GIVEN REQUEST
Render the lines as a Markdown table with the columns Row and Line, omitting blank lines and pictures. Begin at the line that contains "This screenshot has width=879, height=747." and stop after the line that contains "Action: point(246,526)".

RECORD EXTRACTS
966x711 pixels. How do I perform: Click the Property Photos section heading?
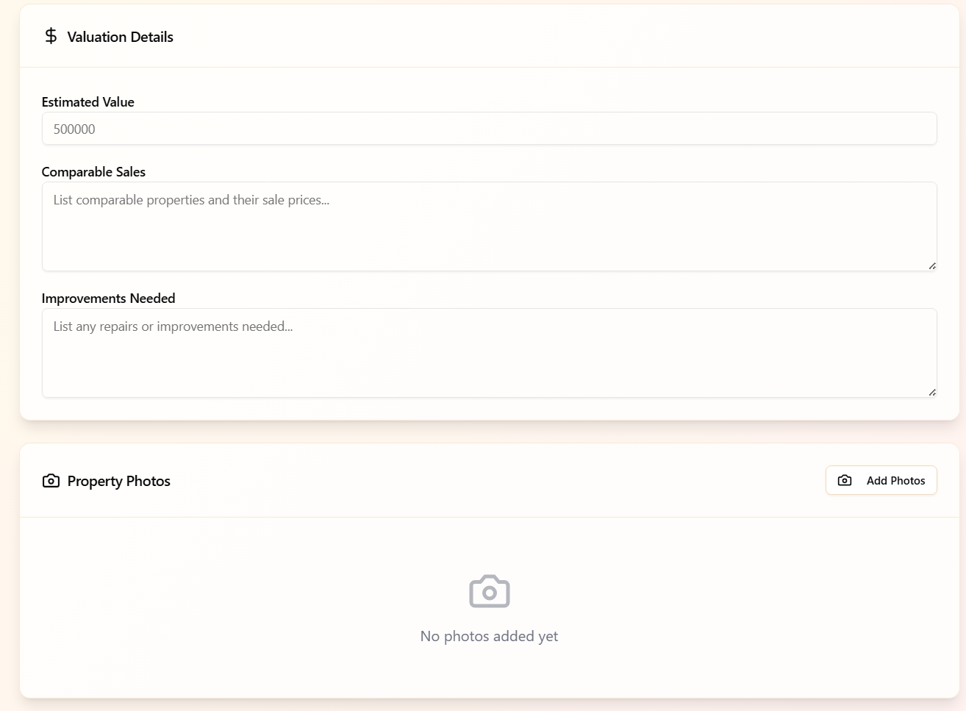click(x=119, y=482)
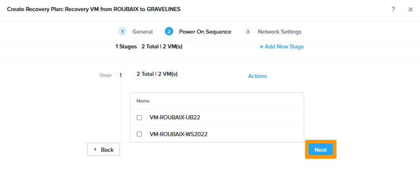Switch to the Network Settings step label
The height and width of the screenshot is (171, 420).
[280, 32]

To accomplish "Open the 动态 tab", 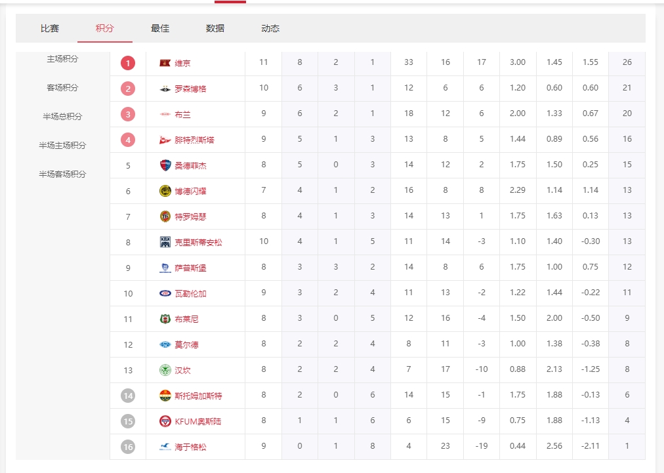I will (x=270, y=28).
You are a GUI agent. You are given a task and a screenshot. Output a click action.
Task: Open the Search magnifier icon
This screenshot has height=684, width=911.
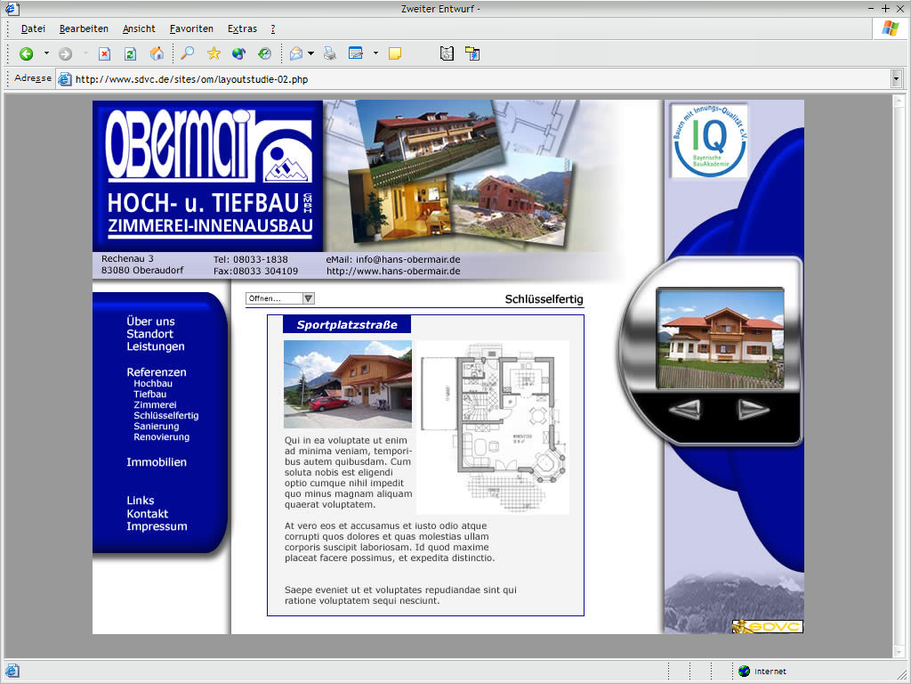click(x=187, y=54)
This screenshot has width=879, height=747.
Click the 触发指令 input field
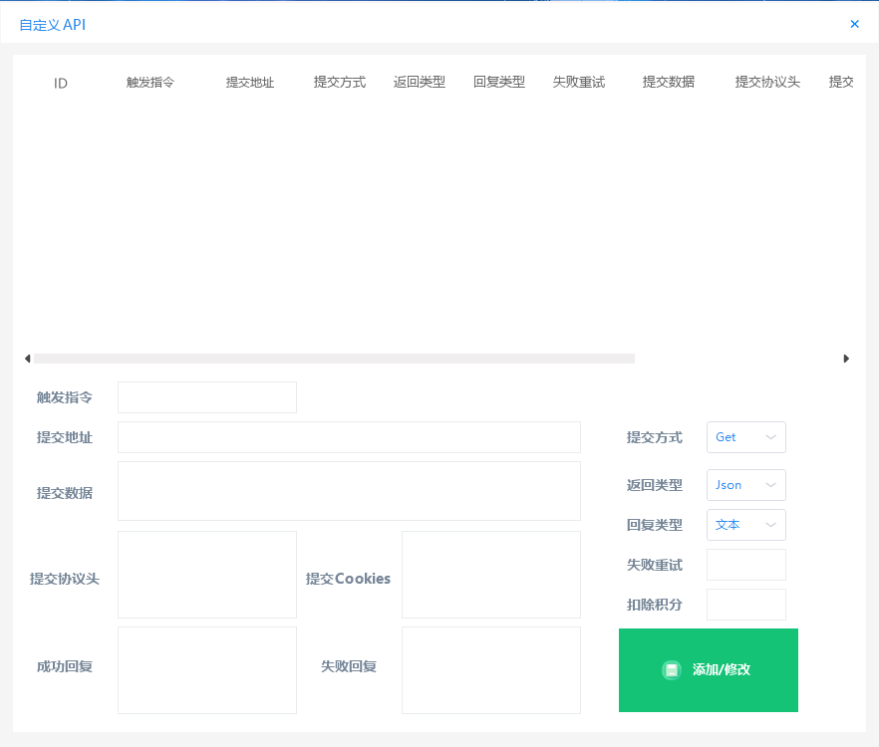click(x=206, y=396)
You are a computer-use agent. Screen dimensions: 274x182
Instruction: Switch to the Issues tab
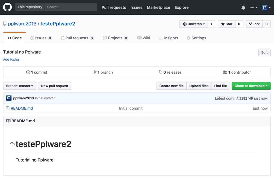coord(41,38)
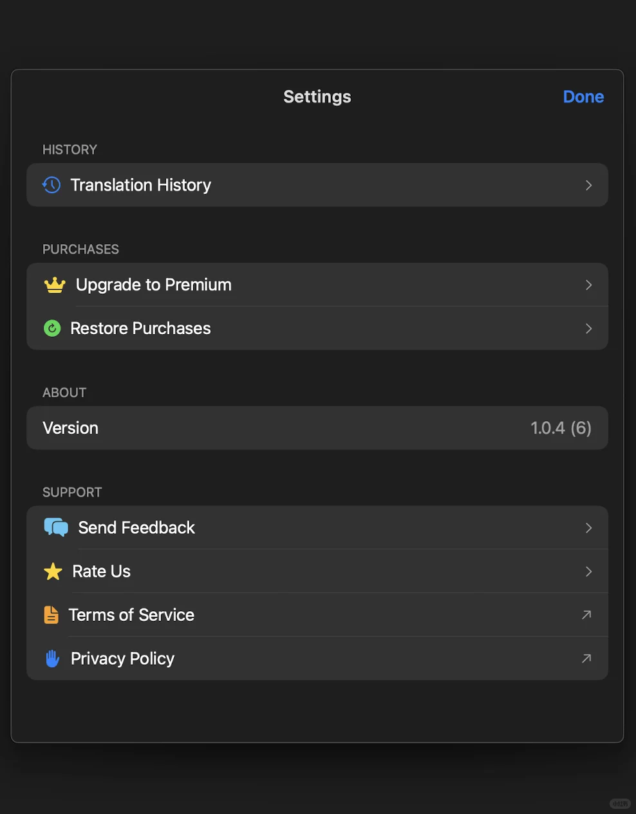Click the Terms of Service document icon
This screenshot has width=636, height=814.
tap(51, 615)
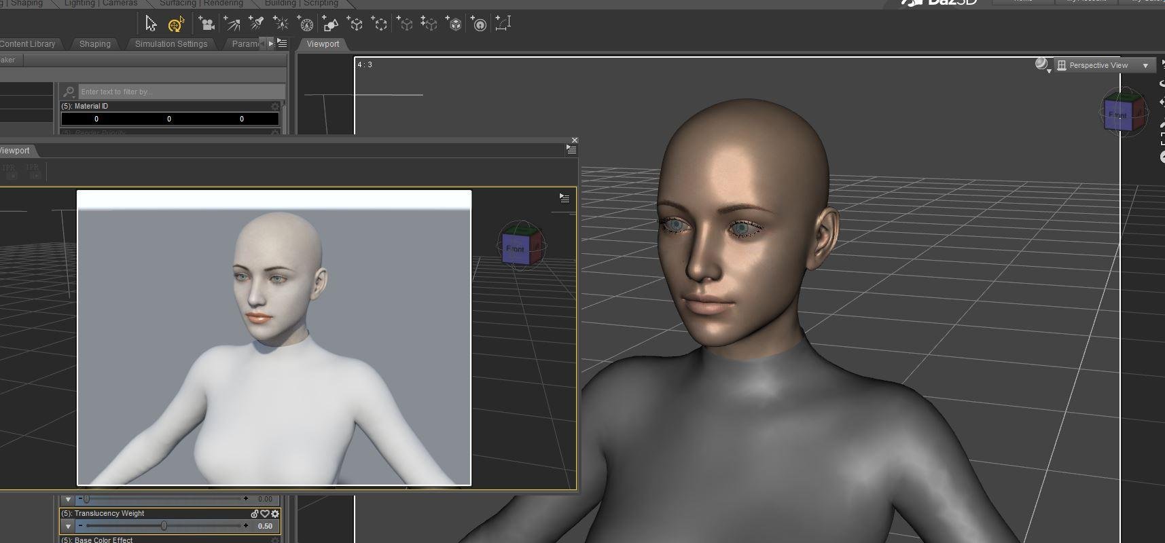This screenshot has height=543, width=1165.
Task: Click the plus button on Translucency Weight
Action: point(246,526)
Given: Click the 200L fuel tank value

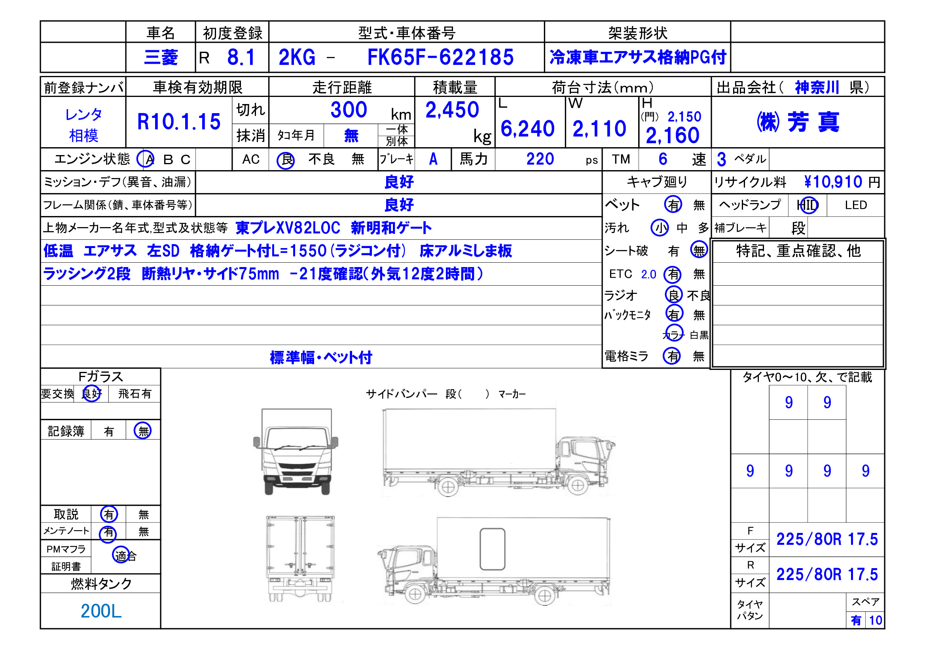Looking at the screenshot, I should (101, 611).
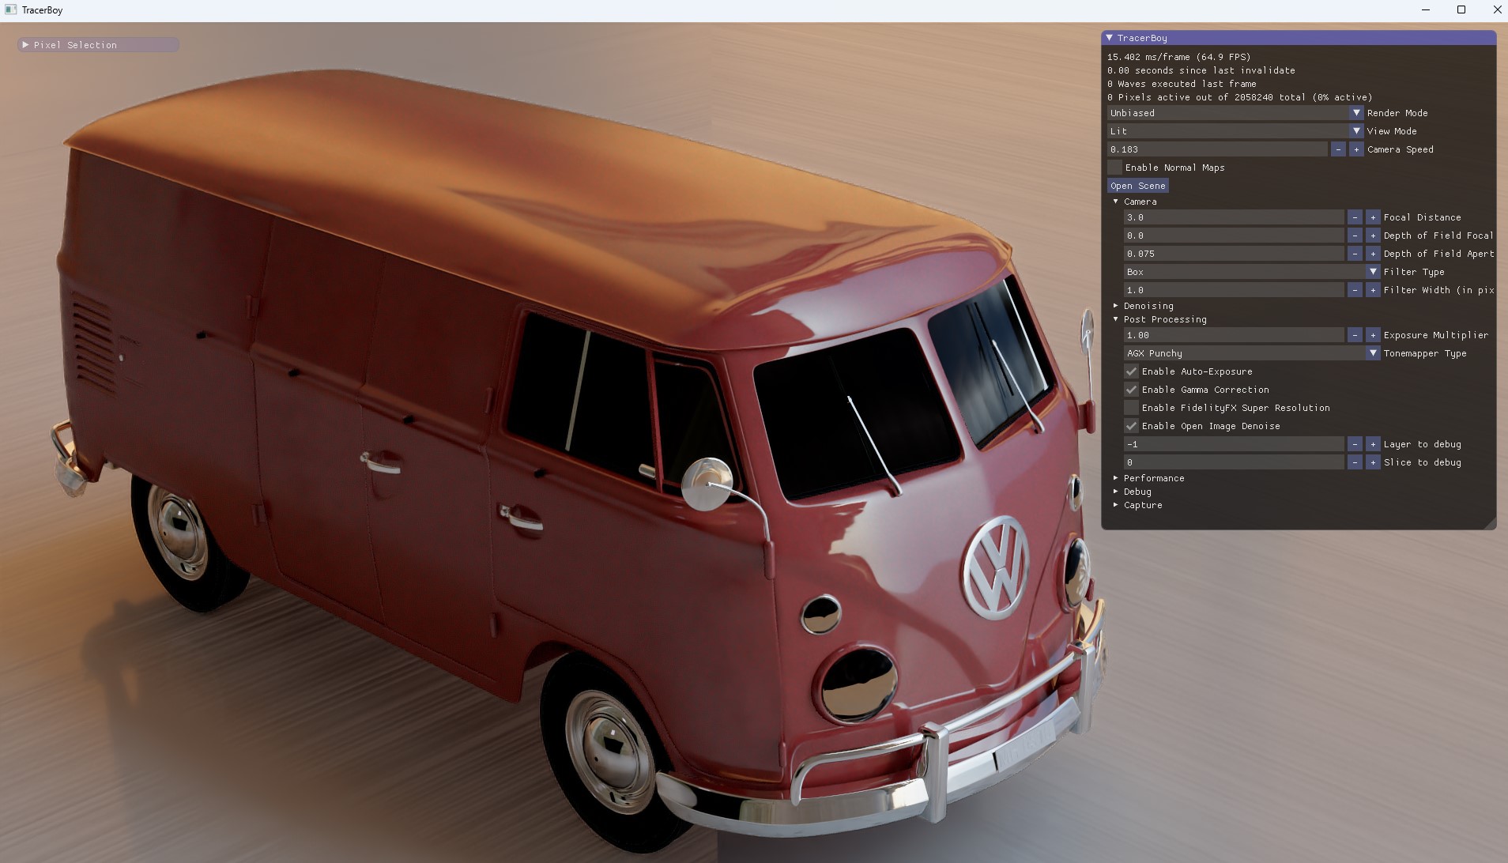Screen dimensions: 1508x863
Task: Uncheck Enable Open Image Denoise
Action: [x=1132, y=425]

CORRECT OUTPUT
| Row | Line |
|---|---|
| 1 | This screenshot has width=879, height=747. |
| 2 | Click the 触发指令 input field |
| 3 | click(x=206, y=396) |
| 4 | You are a computer-use agent. Screen dimensions: 274x182 |
| 5 | Instruction: Switch to the Issues tab |
| 6 | coord(41,38) |
| 7 | Click the Terms of Service document icon |
| 8 | This screenshot has width=636, height=814. |
| 9 | tap(51, 615) |
| 10 | This screenshot has height=543, width=1165. |
| 11 | Task: Click the plus button on Translucency Weight |
| 12 | Action: point(246,526) |